• Material to process
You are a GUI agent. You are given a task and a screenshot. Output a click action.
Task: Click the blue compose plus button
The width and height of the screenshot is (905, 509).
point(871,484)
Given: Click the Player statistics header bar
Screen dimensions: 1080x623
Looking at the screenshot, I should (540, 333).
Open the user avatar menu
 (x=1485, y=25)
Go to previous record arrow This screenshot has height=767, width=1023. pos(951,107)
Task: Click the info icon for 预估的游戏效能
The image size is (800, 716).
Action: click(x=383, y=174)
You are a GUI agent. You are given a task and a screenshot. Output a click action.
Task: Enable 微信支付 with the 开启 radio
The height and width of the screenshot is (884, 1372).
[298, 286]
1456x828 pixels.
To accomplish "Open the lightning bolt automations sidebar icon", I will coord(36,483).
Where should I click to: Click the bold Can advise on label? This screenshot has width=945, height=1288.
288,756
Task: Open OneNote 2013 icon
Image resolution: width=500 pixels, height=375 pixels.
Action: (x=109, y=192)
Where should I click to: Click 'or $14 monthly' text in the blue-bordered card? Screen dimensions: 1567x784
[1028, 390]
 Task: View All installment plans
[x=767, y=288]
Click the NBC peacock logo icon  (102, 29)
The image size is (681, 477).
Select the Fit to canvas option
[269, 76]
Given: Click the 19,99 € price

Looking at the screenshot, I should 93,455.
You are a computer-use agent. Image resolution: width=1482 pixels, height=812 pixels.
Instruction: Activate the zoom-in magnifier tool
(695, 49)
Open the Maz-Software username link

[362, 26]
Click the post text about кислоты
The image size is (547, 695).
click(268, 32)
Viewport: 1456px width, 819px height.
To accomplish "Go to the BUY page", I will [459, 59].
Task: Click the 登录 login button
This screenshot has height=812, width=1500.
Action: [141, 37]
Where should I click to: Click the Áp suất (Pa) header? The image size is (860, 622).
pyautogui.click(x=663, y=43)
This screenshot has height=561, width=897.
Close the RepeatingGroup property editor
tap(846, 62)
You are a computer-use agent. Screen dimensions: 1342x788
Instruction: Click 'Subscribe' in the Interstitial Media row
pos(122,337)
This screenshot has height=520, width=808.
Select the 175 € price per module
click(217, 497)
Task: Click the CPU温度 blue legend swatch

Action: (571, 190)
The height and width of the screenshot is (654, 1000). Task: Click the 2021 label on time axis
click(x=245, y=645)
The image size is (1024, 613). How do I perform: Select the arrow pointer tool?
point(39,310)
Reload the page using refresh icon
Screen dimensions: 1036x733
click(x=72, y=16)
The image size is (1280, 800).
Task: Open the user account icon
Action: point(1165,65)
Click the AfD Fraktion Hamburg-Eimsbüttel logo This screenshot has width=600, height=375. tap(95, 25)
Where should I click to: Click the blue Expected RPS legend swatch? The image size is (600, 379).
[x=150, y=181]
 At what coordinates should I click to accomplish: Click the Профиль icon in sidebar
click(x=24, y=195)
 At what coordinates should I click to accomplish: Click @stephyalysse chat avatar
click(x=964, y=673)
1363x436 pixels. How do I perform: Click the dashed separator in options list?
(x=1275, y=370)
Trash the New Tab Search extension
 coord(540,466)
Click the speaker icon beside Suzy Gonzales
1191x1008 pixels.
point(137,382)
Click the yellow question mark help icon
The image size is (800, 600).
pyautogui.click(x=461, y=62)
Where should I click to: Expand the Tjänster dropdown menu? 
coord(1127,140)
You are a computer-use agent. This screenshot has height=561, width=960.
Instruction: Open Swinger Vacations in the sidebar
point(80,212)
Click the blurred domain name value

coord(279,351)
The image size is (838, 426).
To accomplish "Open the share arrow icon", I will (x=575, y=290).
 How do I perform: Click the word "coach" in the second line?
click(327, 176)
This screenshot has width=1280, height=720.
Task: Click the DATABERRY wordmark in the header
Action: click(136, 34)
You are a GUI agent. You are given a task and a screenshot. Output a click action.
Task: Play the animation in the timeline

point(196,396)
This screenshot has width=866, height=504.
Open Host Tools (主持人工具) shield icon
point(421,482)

• Task description
Whichever lines of the data include the word "computer", pull them out.

• Solution below
You are a computer-use agent. Image resolution: width=1482 pixels, height=812 pixels.
You are a computer-use agent. Screen dimensions: 1342x788
You are a computer-use agent. This screenshot has height=561, width=960.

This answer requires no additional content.